Water aerobics exercises are not just exercises that can only be done in the water but also land exercises that are done in water. According to the Diabetic-Lifestyle website, water aerobics burns close to twice the number of calories as regular land exercises. Water aerobics and other water exercises are also much easier on your joints than many land exercises. Consult your doctor before beginning any new exercise regimen.
Types
There are many types of aerobic exercises that can be completed in the water --- water walking, water jogging and water running for example. Typically, these exercises start out in the shallower end of the pool; moving into deeper water increases the intensity.

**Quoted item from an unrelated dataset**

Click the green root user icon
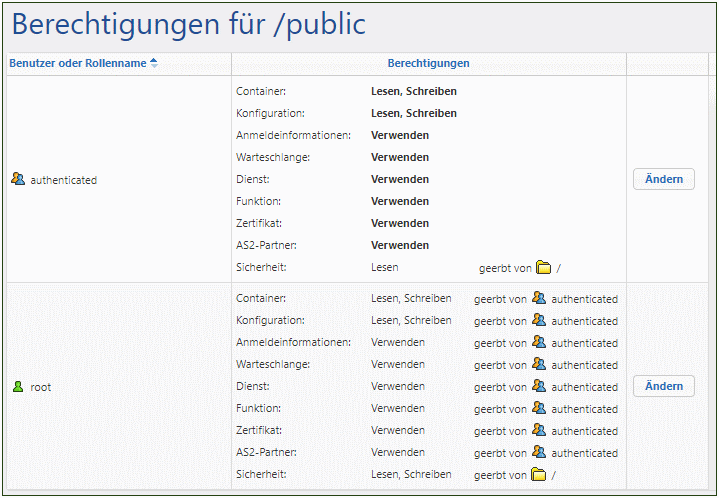Screen dimensions: 719x498 point(18,386)
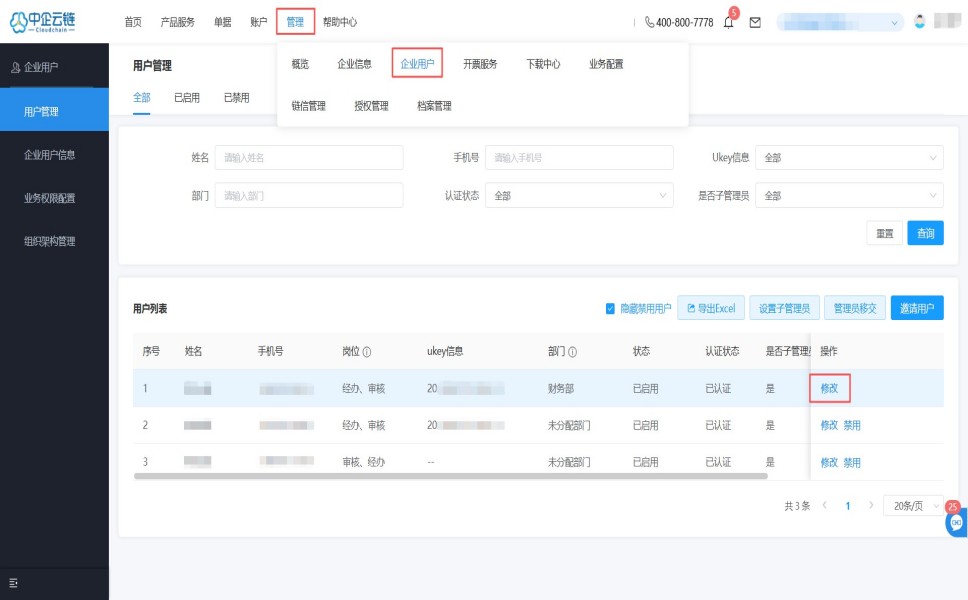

Jumping jacks, kicks and even aerobic routines are just a few more examples of exercises you might do on land that you could do in the water, "Woman's Day" magazine notes.
Calorie Burning
Both shallow-water and deep-water exercises burn plenty of calories, sometimes many more than similar land exercises. Deep-water exercises burn the most; these exercises are done in water that is too deep for you to touch the floor of the pool, making it so you have to kick to stay afloat. According to Diabetic-Lifestyle, you burn roughly 135 calories in 30 minutes of walking on land --- and 264 calories in 30 minutes of deep-water walking. Similarly, you burn 240 calories jogging on land for half an hour, while jogging in deep water for the same period burns 340. The Aerobic.org website, meanwhile, calculates that you'll burn 300 calories in a 30-minute water aerobics session.
Increased Resistance
Exercising in water adds an element of resistance you won't get on land. The pressure of the water and the force it takes to push through it increases the intensity of the workout --- yet the impact of water aerobics on your body remains low. The resistance is roughly 10 times higher for exercises done in water than on land, according to the Consumer Reports website. This greater resistance only heightens the benefits of water aerobics. You'll get a better cardiovascular workout, and you can build and strengthen muscle quicker.
Other Benefits
In addition to the cardiovascular and calorie-burning benefits, water aerobic exercises can give you a full-body workout. Water jogging, for example, works your hip and leg muscles, and moving you arms while you jog works your biceps. And the buoyancy of the water makes all such exercises low-impact. According to Consumer Reports, the risk of straining a muscle is half of what it is on land --- and in deep water, it's one-10th as likely. This makes water aerobics good exercise for wide range of people, such as the elderly, pregnant women and those individuals suffering from arthritis.